Similarly, Microsoft delayed Windows Phone 7 for years longer than planned, and it was "only" refreshing Windows Mobile and building a mobile version of Silverlight, not building a whole new operating system environment from scratch. Microsoft has also long been the top PC web browser vendor, but struggled for years to deliver a reasonably functional mobile browser of its own.
Palm rapidly brought its new webOS to market after a year or two of work, but it was largely overlooked because it couldn't offer the maturity of existing platforms right out of the gate. Since HP's acquisition, Palm's operating system has only made minor progress over many months.

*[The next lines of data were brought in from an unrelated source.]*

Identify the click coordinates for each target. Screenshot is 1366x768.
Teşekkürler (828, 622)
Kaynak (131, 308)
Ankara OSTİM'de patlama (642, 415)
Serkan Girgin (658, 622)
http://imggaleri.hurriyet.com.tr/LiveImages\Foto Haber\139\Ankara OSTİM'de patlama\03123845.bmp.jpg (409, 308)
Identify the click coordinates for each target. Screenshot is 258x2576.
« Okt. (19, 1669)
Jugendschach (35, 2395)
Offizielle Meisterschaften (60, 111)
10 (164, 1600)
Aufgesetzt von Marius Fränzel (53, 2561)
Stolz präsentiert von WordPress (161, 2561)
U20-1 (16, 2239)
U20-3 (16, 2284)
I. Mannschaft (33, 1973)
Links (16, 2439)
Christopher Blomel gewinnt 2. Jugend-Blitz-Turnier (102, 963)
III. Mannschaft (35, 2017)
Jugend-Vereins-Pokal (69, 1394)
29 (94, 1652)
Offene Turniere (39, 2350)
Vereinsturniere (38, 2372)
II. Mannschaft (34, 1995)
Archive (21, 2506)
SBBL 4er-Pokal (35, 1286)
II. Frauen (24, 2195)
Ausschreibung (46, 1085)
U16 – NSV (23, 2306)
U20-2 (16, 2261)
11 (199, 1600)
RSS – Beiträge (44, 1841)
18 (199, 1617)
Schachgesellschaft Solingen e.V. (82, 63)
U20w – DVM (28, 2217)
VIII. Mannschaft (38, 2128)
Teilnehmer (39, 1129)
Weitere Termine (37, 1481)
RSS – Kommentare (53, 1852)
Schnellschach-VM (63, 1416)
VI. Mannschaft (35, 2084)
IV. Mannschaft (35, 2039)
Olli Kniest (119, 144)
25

Even Google has delayed its Chrome OS for a year longer than planned, and that product is "just" a web browser hosted by a standard Linux kernel with nearly no exposed operating system services. Google is also indisputably an expert in web browser development.
RIM is essentially working to match the efforts of Palm, Google, Microsoft and Apple all at once, within a few months, while transitioning itself from its familiar territory as the vendor of mobile terminals tethered to an enterprise server infrastructure into an entirely new and unfamiliar mobile PC market, using an OS kernel it just acquired less than a year ago, a browser code base it bought last fall, and developing an entirely new platform it hasn't ever pulled off before as a basic JavaME licensee.
In October, Apple chief executive Steve Jobs dismissed RIM rather quickly in his remarks to analysts, noting that the iPhone 4 "handily beat RIM's 12.1 million Blackberries sold in their last quarter. We've now passed RIM. I don't see them catching up with us in the foreseeable future."
Jobs added, "it will be a challenge for them to create a mobile software platform and convince developers to support a third platform."